Your objective
Give back exactly the lines from the one that includes "Task: Open the notifications bell" to the last line below, both included, and no further lines.

(Listed entries)

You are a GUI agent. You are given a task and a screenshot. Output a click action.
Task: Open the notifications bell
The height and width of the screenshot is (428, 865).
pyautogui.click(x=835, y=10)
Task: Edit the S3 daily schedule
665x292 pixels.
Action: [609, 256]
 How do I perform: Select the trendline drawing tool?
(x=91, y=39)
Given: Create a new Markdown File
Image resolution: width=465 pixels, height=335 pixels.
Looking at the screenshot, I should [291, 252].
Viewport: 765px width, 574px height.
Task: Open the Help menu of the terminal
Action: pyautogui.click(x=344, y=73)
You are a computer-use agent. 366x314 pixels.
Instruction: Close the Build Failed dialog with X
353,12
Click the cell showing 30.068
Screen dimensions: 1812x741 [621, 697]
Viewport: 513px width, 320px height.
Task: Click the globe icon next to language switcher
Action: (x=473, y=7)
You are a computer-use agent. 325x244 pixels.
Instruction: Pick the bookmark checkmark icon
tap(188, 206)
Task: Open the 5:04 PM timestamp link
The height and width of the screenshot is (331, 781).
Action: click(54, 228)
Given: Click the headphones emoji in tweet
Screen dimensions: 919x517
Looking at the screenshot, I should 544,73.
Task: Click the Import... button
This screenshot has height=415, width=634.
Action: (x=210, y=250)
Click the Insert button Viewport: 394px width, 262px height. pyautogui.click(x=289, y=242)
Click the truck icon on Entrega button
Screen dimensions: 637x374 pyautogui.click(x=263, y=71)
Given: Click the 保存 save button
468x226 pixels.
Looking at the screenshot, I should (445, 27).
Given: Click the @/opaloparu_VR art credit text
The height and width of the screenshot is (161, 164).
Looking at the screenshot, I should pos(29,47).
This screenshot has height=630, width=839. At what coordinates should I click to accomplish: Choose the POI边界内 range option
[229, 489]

(End Listed entries)

Exercise result
Task: Open the notifications bell
The height and width of the screenshot is (428, 865).
pyautogui.click(x=835, y=10)
Task: Edit the S3 daily schedule
665x292 pixels.
Action: [609, 256]
 How do I perform: Select the trendline drawing tool?
(x=91, y=39)
Given: Create a new Markdown File
Image resolution: width=465 pixels, height=335 pixels.
Looking at the screenshot, I should [291, 252].
Viewport: 765px width, 574px height.
Task: Open the Help menu of the terminal
Action: pyautogui.click(x=344, y=73)
You are a computer-use agent. 366x314 pixels.
Instruction: Close the Build Failed dialog with X
353,12
Click the cell showing 30.068
Screen dimensions: 1812x741 [621, 697]
Viewport: 513px width, 320px height.
Task: Click the globe icon next to language switcher
Action: (x=473, y=7)
You are a computer-use agent. 325x244 pixels.
Instruction: Pick the bookmark checkmark icon
tap(188, 206)
Task: Open the 5:04 PM timestamp link
The height and width of the screenshot is (331, 781).
Action: click(54, 228)
Given: Click the headphones emoji in tweet
Screen dimensions: 919x517
Looking at the screenshot, I should 544,73.
Task: Click the Import... button
This screenshot has height=415, width=634.
Action: (x=210, y=250)
Click the Insert button Viewport: 394px width, 262px height. pyautogui.click(x=289, y=242)
Click the truck icon on Entrega button
Screen dimensions: 637x374 pyautogui.click(x=263, y=71)
Given: Click the 保存 save button
468x226 pixels.
Looking at the screenshot, I should (445, 27).
Given: Click the @/opaloparu_VR art credit text
The height and width of the screenshot is (161, 164).
Looking at the screenshot, I should pos(29,47).
This screenshot has height=630, width=839. At what coordinates should I click to accomplish: Choose the POI边界内 range option
[229, 489]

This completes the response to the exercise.